The Truth Behind Marilyn Monroe’s Dress Size


When most people think about Marilyn Monroe being a size 16, many picture an image of a large woman.  But the truth is, a size 16 in the 50’s is equivalent to a size 6 today.

It’s called “vanity sizing” and designers have learned that women will pay more to take a size 4 rather than a size 14. Putting smaller numbers on bigger clothes has gone mainstream and largely depends on the brand.

“Sizes have changed, Cache stays true to the real woman,” explained Karen Ortiz, a Manager at Cache.

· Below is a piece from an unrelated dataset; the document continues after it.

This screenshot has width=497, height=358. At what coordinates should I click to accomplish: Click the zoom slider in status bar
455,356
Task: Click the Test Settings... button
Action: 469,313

Stores like Cache may stay true to the real woman while other stores have just reinvented the scaleChico’s did away with the traditional 6, 8, 10, 12, 14 concept from the start in lieu of one that sizes clothing from 0 to 3.  Because, let’s face it, who doesn’t want to buy a size 2 instead of a 10?

Vanity sizing started in the 70’s resulting in the Department of Commerce officially withdrawing commercial sizing standards in 1983.

Basically, clothing sized in the 1950’s can be cut in half for an idea of today’s mainstream sizing.

Couture clothing proves the number is just as important as the tag. It’s hard to find designer brands above a size 8, Even XL pants from Italian designer Roberto Cavalli are vanity sized at 30 at the waist – the equivalent of a Banana Republic 12.

“They’re make you feel good pants and you’re smaller size than you were,” Ortiz explained.